The last pattern I will discuss involves specifically managing interfaces for plotting results, although it could apply to many scenarios where extending your collection types involves some type of transformation. I recommend creating objects specifically for plotting values in your collection types. To do this, you can create a wrapper object similar to my pattern for extending collections, except have it instead wrap a dataframe and create a static factory method to create the dataframe from the original collection. You can then add any plotting functionality to that object - here I chose a function to create a bar graph.

import plotly.express as px
import pandas as pd

@dataclasses.dataclass
class MyCollectionPlotter:
    df: pd.DataFrame
    
    @classmethod
    def from_mycollection(cls, mc: MyCollection):
        df = pd.DataFrame([dataclasses.asdict(mt) for mt in mc])
        return cls(df)
    
    def bar(self):
        return px.bar(self.df, x='a', y='b')

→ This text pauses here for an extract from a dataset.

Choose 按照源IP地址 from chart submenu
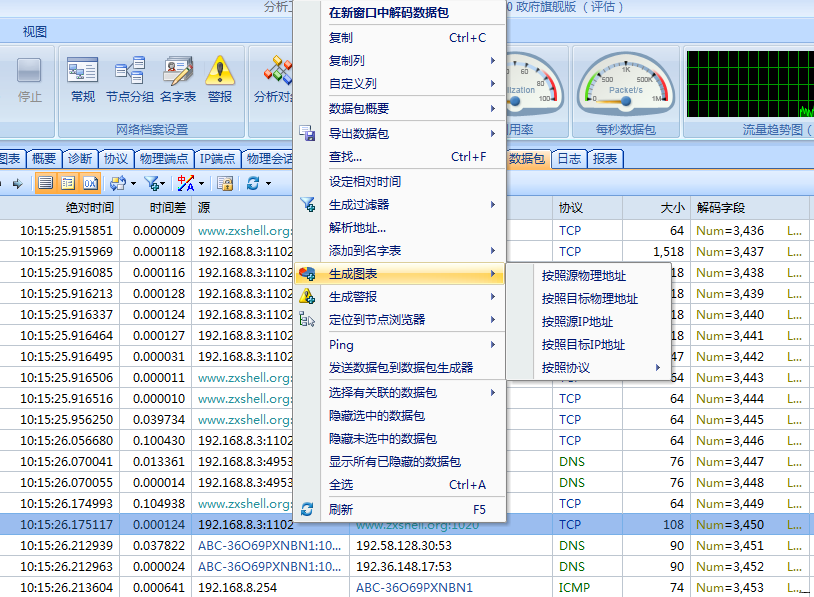click(577, 322)
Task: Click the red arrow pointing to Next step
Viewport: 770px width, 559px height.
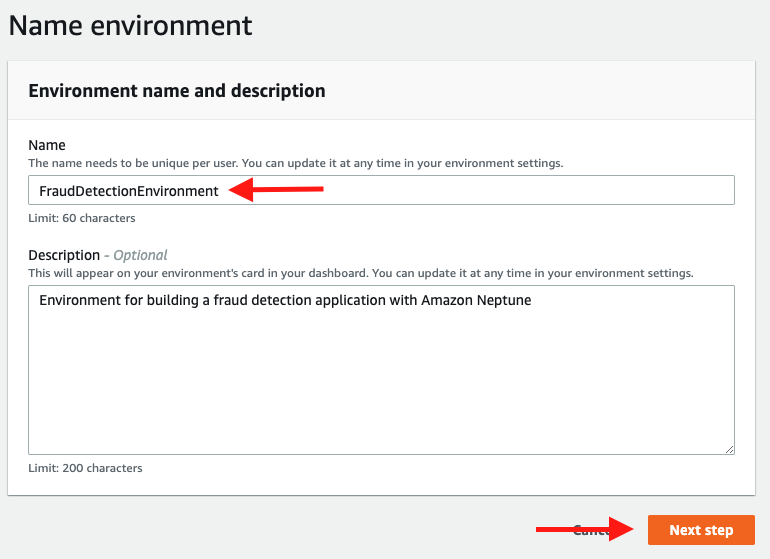Action: [584, 529]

And to make the interface clean you can simply add it to a method of the original collection.

@dataclasses.dataclass
class MyCollection:
    objs: typing.List[MyType] = dataclasses.field(default_factory=list)
    ...
    def plotter(self):
        return MyCollectionPlotter.from_mycollection(self)

This is a method for extending the object with plotting functionality even when it requires a transformation to a dataframe prior to plotting. In many cases you would likely want to call multiple plotting functions in the same script/function, and you can do that by interacting with the same plotting object. Plotting is a good use-case because it offers an easy to organize many plotting functions with different aesthetics, but this may be an appropriate pattern for other problem types as well.

Conclusions

Creating custom types for collections makes your code more readable and generally has the same benefits I discussed in my article about the challenges with dataframes. The general idea is that more structure is better - it can make your code more readable, easier to maintain, and less error-prone. While at first glance it may feel like overkill because it requires so much additional code, the payoff surely comes as projects become large or dynamic enough such that you need better ways to organize your code.